Neuroscience Paris Seine Paris
Role of Cyp46 in cholesterol metabolism and neuroprotection in Huntingtons Disease
Huntingtons Disease (HD) is a genetic neurodegenerative disease, due to an unstable expansion of the CAG repeat sequence, located in exon 1 of the Htt gene encoding the Huntingtin (Htt). The main clinical manifestations of this genetic disease are chorea, cognitive impairment and psychiatric disorders. The transmission of HD is autosomal dominant with a complete penetrance. The more vulnerable brain area in HD is the striatum, with a progressive extension to other brain areas. There is still no available drug therapy for slowing disease progression, which inexorably progresses until death.
One therapeutic approach in HD remains poorly investigated: the cholesterol homeostasis. Our teams possess strong evidence that the degradation of cholesterol is altered in striatal neurons in HD. First, 24S-hydroxycholesterol, the catabolite of cholesterol, is decreased in the plasma of HD patients at early stages of the pathology. Furthermore, we recently made the observation that levels of CYP46A1, the rate-limiting enzyme for the degradation of cholesterol in neuronal cells, are decreased in the striatum of a transgenic mouse model of HD (R6/2 mice) but also in the putamen extracts of post-mortem HD patients. Furthermore, restoring CYP46A1 expression in striatal neurons in vitro significantly reduces neuronal dysfunctions induced by mHtt in primary striatal neurons in culture. It ameliorates motor behavior performance in the R6/2 HD mice in vivo.

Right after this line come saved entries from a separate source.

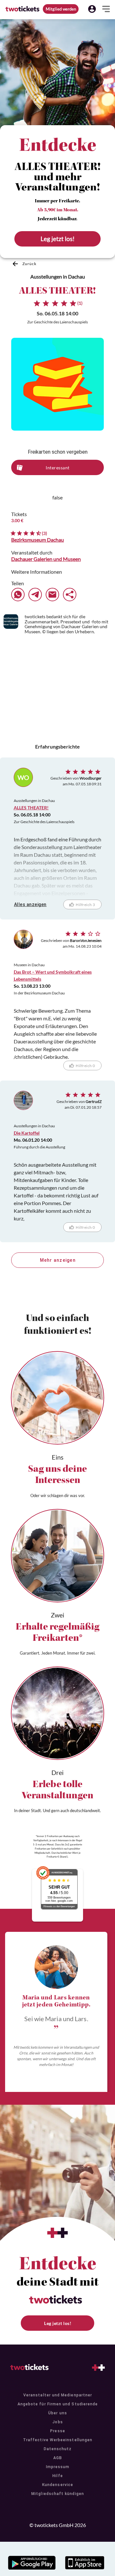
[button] (92, 9)
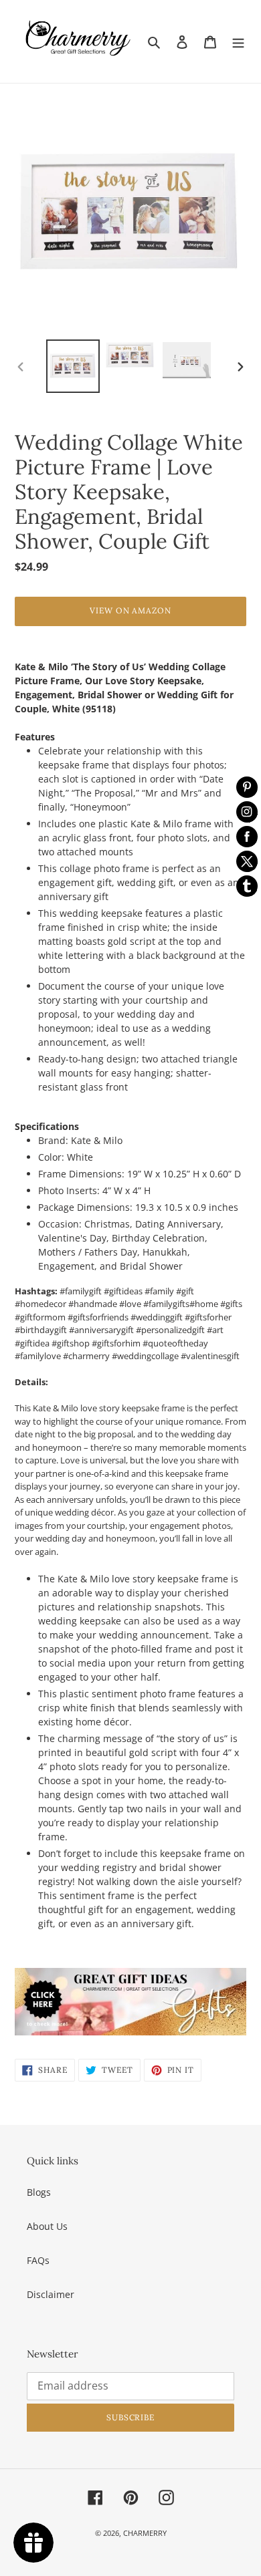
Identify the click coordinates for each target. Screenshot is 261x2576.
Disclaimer (50, 2294)
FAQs (38, 2260)
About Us (47, 2226)
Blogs (39, 2192)
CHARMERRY (145, 2533)
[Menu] (238, 41)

Therefore, our aims are to propose a new therapy approach in HD. We propose to restore CYP46A1 in the striatum of HD mice, owing to a new gene therapy approach using a recombinant AAV: AAVrh10, which presents strong advantages in our perspectives. Not integrative, non immunogenic, it has a strong neuronal tropism and excellent transduction properties within the striatum. Viral injections will be performed at early stages of the pathogenic process, before the cellular and molecular dysfunctions induced by mHtt. A battery of pre-clinical behavioral tests will be performed in the HD mice infected or not with AAVrh10-CYP46A1 and their controls. We will evaluate the benefits of this therapy approach, by measuring expression levels of striatal markers, the morphology of the neurons (dendritic spines), the metabolism and the levels of cholesterol, as well as proteins of intracellular signaling in relation with lipid rafts.
We also propose to analyze in details the consequences of this gene therapy approach, and evaluate in vitro the cellular and molecular consequences of CYP46A1 overexpression. A dynamic study of the various cellular processes depending on membrane cholesterol levels will be performed: glutamatergic NMDA and BDNF receptors trafficking, formation and protein content of lipid rafts. Sophisticated and original approaches will be used: microfluidic chambers allowing the reconstitution of oriented cortico-striatal networks, fluorescent correlation spectroscopy for the study of the repartition of receptors within lipid rafts. This study will be completed by an evaluation of cellular consequences induced by depletion of CYP46A1 in the development of the pathology. ShRNAs approaches will be used in vitro and in vivo for this purpose.
Altogether, this project will give new insights into the potential application of brain cholesterol regulation as a therapeutic strategy for HD.